We try to avoid it generally, but CT is an area where there is hardly a way around it and it takes somebody like you reporting it (-> we're a volunteer driven project and we are not pro-actively monitoring evolving standards).

If you can show us how the problem persists on v4-dev, we will definitely try to work around this.

[tsmethurst]

No problem, thanks for taking a look!

[kvibber]

Unfortunately, I don't have control over the rulesets used on this server. It's managed by my webhost, and all I can do is turn mod_security off and on.

I can set up a test server on another host, though, just probably not before work today.

I do want to stress that this isn't a WordPress issue so much as it's an ActivityPub issue. Most ActivityPub servers I've looked at tend to be self-contained, but they'd probably have the same issues if they were put behind an Apache+mod_security reverse proxy.

[dune73]

Thanks for the update.

A lot of modules have problems, we are sure. But little reports and even fewer contributions to help with maintaining a rule exclusion plugin for CRS.

But anyways, here is what you can do with regards to CRS v4: CRS Sandbox: https://coreruleset.org/docs/development/sandbox/

Just recreate the request, send it against the sandbox and report the full request (so we can reproduce) and the rules triggered here.

[theseion]

Thanks for the clarification @kvibber, @tsmethurst.

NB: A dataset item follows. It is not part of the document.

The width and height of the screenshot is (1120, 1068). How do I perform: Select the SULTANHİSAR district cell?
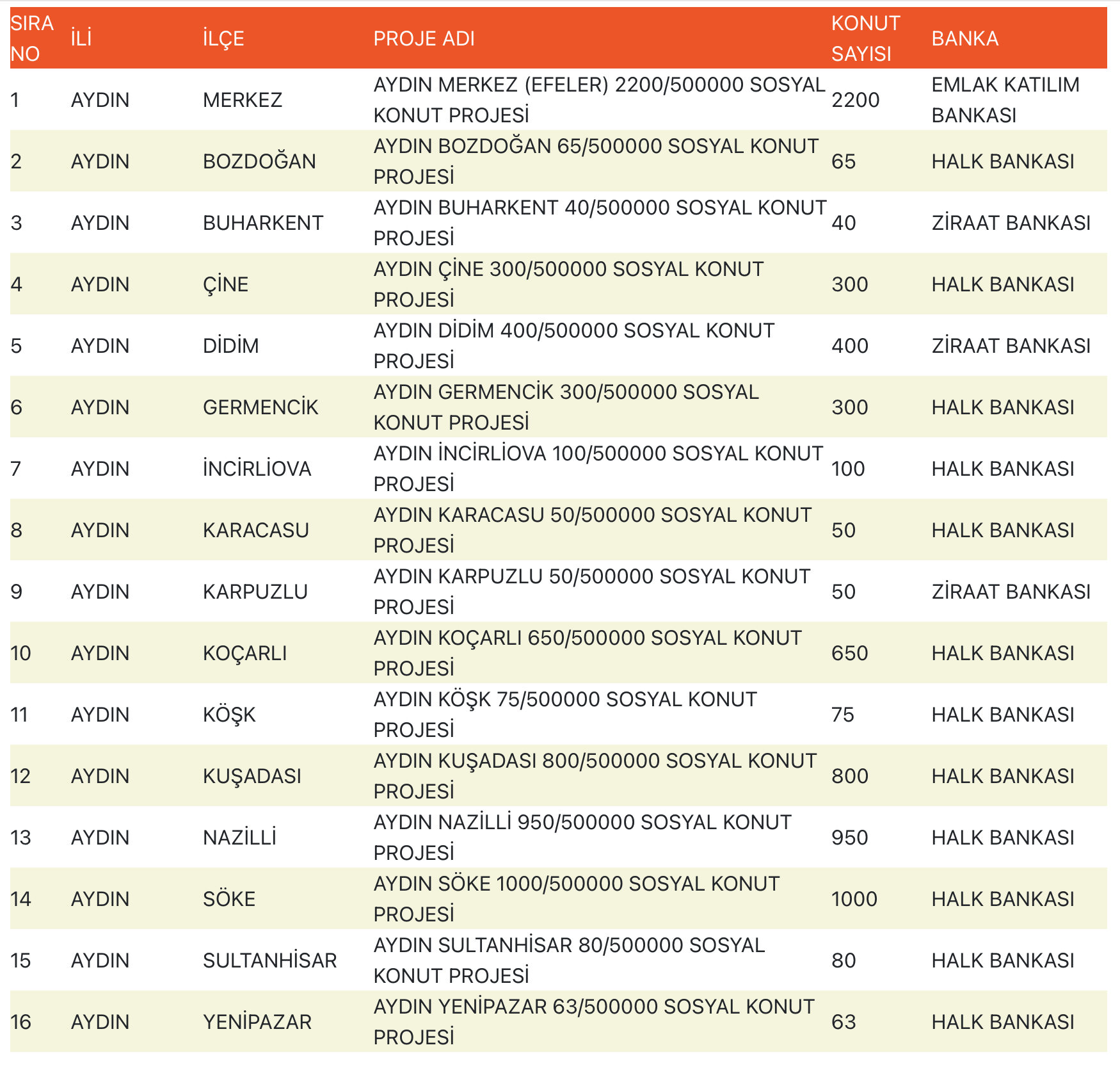(x=269, y=960)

I wasn't aware of that standard. My initial thought is to create a rule exclusion plugin for ActivityPub, I don't think this should be part of core.

[dune73]

My initial thought is to create a rule exclusion plugin for ActivityPub, I don't think this should be part of core.

Why? If it's a new standard headed for IANA registration. So it's only a question of time until the next victim shows up. The question is if we can cover this in a useful way before 4.0 ships. Namely 920470 as the format of the additional parameter is somewhat challenging, I think (profile="https://www.w3.org/ns/activitystreams").

[theseion]

Well, I think that ActivityPub servers will represent a minority of all web servers behind CRS and I can also imagine some CRS users not wanting to open up the WAF to those requests at all, if they don't host any ActivityPub servers. To me that means that we would either have to make the rules for ActivityPub configurable (e.g. a switch in the init configuration) or we make it a plugin.

But that's just me trying to think of a way forward. I honestly don't care either way.